Oct 05, 2017: Visit to Basilica of Annunciation at Nazreth, Israel

The Church of the Annunciation, sometimes also referred to as the Basilica of the Annunciation, is a church in Nazareth, in northern Israel. It was established over the site where the house of Virgin Mary, and where angel Gabriel appeared to her and announced that she would conceive and bear the Son of God, Jesus – an event known as the Annunciation. For this reason, the site and the city of Nazareth are among the most sacred places in the Christian world.

The church was established at the site where the Annunciation took place. Greek Orthodox tradition holds that this event occurred while Mary was drawing water from a local spring in Nazareth, and the Greek Orthodox Church of the Annunciation was erected at that alternate site.

 

 

 

 

 

The current church is a two-story building constructed in 1969 over the site of an earlier Byzantine-era and then Crusader-era church. Inside, the lower level contains the Grotto of the Annunciation, believed by many Christians to be the remains of the original childhood home of Mary. Under Roman Catholic canon law, the church enjoys the status of a minor basilica. A historically significant site, considered sacred within some circles of Christianity, particularly Catholicism, the basilica attracts many Catholic, Anglican, and Eastern Orthodox Christian visitors every year.
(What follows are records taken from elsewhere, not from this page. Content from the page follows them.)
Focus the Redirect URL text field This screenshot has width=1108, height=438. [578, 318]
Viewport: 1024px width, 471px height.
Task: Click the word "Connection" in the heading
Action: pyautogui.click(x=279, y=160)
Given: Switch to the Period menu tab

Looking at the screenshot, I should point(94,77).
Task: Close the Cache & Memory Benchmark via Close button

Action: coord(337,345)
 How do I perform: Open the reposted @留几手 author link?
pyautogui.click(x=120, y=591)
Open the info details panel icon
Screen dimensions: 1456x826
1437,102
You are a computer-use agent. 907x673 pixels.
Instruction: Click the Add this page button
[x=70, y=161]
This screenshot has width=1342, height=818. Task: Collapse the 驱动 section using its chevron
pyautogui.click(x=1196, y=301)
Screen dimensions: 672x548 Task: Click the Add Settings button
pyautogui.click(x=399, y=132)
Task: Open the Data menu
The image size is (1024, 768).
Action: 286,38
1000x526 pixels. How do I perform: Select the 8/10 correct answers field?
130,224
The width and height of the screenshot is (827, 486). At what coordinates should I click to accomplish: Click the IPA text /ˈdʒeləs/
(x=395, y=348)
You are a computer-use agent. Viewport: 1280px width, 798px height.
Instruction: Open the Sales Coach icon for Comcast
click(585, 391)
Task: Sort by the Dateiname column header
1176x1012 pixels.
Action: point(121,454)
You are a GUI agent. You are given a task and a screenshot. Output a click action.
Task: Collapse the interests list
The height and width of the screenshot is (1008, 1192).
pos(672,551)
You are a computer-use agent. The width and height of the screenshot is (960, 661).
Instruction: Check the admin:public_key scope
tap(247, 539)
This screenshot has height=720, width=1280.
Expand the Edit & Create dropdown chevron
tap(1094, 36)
The first shrine was probably built sometime in the middle of the 4th century, comprising an altar in the cave in which Mary had lived. A larger structure was commissioned by Emperor Constantine I, who had directed his mother, Saint Helena, to found churches commemorating important events in Jesus Christ's life. The Church of the Annunciation was founded around the same time as the Church of the Nativity (the birthplace) and the Church of the Holy Sepulchre (the tomb). Some version of it was known to have still been in existence around 570 AD, but it was destroyed in the 7th century after the Muslim conquest of Palestine.

 

 

 

 

 

The second church was built over the ruins of the Byzantine era church during the Crusades, following the conquest of Nazareth by Tancred in 1102. The Crusader era church was never fully completed. Five Romanesque capitals carved by artists from northern France, and discovered during excavations in 1909, had not yet been installed in 1187 when news of Saladin's victory in the Battle of Hittin reached the city. Saladin granted permission to Franciscan priests to remain in Nazareth to oversee services at the church

In 1260, Baybars and his Mamluk army destroyed the church during their attack on Nazareth. A small number of Franciscans managed to stay in Nazareth until the fall of Acre in 1291. In the three centuries that followed, the Franciscans were in and out of Nazareth, depending on the local political situation, which was constantly in flux. Franciscan accounts of this period document their expulsion in 1363, their return in 1468 and a massacre of some of their members in 1542. Local Christian families with Franciscan support helped take care of the church as well during this period.

 

 

 

 

 

Emir Fakr ad-Din granted the Franciscans permission to return in 1620, at which time they constructed a small structure to enclose the holy grotto that is venerated as the house of Mary. In 1730, Zahir al-Umar permitted construction of a new church, which became a central gathering place for Nazareth Latin community. The church was enlarged in 1877, and then completely demolished in 1954 to allow for the construction of a new basilica, which was completed in 1969. The new basilica was designed by the Italian architect Giovanni Muzio, and built by the Israeli building firm Solel Boneh during the years 1960-69. Used by the Latin parish, it remains under the control of the Franciscans. It is the largest Christian sanctuary in the Middle East, and was dedicated in 1964 by Pope Paul VI.

In this Basilica is a gallery with mosaics representing some of the most important Marian devotions in different countries. Among the Marian devotions in Spain include: The Virgin of Candelaria, patron saint of the Canary Islands, the Virgin of Montserrat, patroness of Catalonia, the Virgin of the Forsaken, patroness of Valencia and the Virgin of Guadalupe, patroness of Extremadura.